We do not have a stock option plan for our key employees and executive officers and have not had a stock option plan since our company was founded.

Compensation Committee

William R. Thomas, Chairman

Frederick R. Meyer

John H. Wilson

 

6


REPORT OF THE AUDIT COMMITTEE

The audit committee is composed of three independent directors and operates under a written charter adopted by the board of directors. The board has determined that each committee member is independent as defined by the Sarbanes-Oxley Act of 2002 and the Nasdaq listing standards as currently in effect.

Pursuant to the audit committee charter, the audit committee will assist the board of directors in monitoring (1) the integrity of the financial statements of the company, (2) the independence, qualifications, performance of the company independent auditors, (3) the company’s accounting and financial reporting processes; and (4) audits of the company’s financial statements. Management has the primary responsibility for the financial statements and the reporting process including the systems of internal controls. The audit committee reviewed the audited annual financial statements with management including a discussion of the quality, not just the acceptability, of the accounting principles, the reasonableness of significant judgments, and the clarity of disclosures in the financial statements.
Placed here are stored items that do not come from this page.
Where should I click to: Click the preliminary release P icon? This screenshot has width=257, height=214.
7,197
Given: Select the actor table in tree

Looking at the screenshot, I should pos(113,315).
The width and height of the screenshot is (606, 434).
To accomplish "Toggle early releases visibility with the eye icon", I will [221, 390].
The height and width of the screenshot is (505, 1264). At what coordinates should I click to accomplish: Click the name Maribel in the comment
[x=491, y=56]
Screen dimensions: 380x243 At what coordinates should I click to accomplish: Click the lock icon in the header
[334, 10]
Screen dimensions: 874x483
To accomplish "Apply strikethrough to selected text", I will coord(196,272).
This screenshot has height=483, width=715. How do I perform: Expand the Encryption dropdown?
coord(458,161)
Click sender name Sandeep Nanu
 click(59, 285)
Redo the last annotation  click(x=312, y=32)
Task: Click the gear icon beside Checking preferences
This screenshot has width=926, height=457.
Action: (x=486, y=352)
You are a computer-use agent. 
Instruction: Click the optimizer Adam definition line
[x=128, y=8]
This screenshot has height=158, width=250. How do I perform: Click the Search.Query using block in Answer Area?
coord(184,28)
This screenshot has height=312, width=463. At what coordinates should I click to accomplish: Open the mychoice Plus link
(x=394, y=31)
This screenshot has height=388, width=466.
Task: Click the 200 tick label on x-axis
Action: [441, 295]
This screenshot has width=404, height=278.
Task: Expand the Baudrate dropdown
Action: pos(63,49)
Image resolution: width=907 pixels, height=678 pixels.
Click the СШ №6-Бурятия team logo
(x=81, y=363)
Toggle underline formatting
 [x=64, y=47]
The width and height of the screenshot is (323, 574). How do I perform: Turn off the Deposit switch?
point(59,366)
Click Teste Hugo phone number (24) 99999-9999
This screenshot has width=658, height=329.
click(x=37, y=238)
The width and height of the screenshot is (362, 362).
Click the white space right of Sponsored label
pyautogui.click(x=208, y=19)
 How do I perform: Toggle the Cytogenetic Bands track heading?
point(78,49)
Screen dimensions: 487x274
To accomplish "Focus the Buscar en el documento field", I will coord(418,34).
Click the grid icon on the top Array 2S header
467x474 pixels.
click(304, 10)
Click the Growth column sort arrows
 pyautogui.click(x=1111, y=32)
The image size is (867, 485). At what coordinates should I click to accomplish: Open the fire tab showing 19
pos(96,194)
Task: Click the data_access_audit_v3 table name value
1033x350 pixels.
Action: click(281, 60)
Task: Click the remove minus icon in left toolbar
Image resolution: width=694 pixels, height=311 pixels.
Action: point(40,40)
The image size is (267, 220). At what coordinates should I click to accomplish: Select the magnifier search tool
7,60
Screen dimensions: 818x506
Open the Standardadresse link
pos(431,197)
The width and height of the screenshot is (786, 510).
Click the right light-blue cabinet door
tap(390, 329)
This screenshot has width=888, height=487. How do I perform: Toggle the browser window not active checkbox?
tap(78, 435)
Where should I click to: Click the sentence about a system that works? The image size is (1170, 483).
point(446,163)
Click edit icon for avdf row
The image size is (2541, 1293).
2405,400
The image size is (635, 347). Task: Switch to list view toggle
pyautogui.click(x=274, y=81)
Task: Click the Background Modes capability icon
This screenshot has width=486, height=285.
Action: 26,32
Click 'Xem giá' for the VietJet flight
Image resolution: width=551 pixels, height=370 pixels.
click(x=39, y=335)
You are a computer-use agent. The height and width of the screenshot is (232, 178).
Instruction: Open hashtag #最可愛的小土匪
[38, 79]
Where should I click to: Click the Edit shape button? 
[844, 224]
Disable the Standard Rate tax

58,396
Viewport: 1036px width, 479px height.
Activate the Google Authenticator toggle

The audit committee reviewed the audited annual financial statements with Ernst & Young LLP, the company’s independent auditors, who are responsible for expressing an opinion on the conformity of the company’s audited financial statements with generally accepted accounting principles, their judgment as to the quality, not just the acceptability, of the company’s accounting principles and such other matters as are required to be discussed with the audit committee under generally accepted auditing standards and SAS 61 (codification of Statements on Auditing Standards). The committee also discussed with management and Ernst & Young LLP the process used to support certifications by the company’s Chief Executive Officer and Chief Financial Officer that are required by the SEC and the Sarbanes-Oxley Act of 2002 to accompany the company’s periodic filings with the SEC. In discharging its oversight responsibility as to the audit process, the audit committee obtained from the independent auditors a formal written statement describing all relationships between the auditors and the company that might bear on Ernst & Young LLP’s independence consistent with Independent Standards Board Standard No. 1, “Independence Discussions with Audit Committees,” discussed with the auditors any relationships that may impact their objectivity and independence and satisfied itself as to the auditors’ independence.

The committee reviewed with Ernst & Young LLP the overall scope and plans for their audit. The committee met with the independent auditors, with and without management present, to discuss the results of their examination, their evaluations of the company’s internal controls, and the overall quality of the company’s financial reporting. The committee held four meetings relating to the fiscal 2006 audit and financial statements.

In reliance on the reviews and discussions referred to above, the audit committee recommended to the board of directors (and the board of directors has approved) that the audited financial statements be included in the Annual Report on Form 10-K for the year ended March 31, 2006 for filing with the SEC. The audit committee, subject to shareholder ratification, intends to retain Ernst & Young LLP as independent auditors for the fiscal year ending March 30, 2007, pending receipt of a satisfactory engagement letter. If the audit committee cannot reach agreement with Ernst & Young, LLP, it may engage a different auditing firm.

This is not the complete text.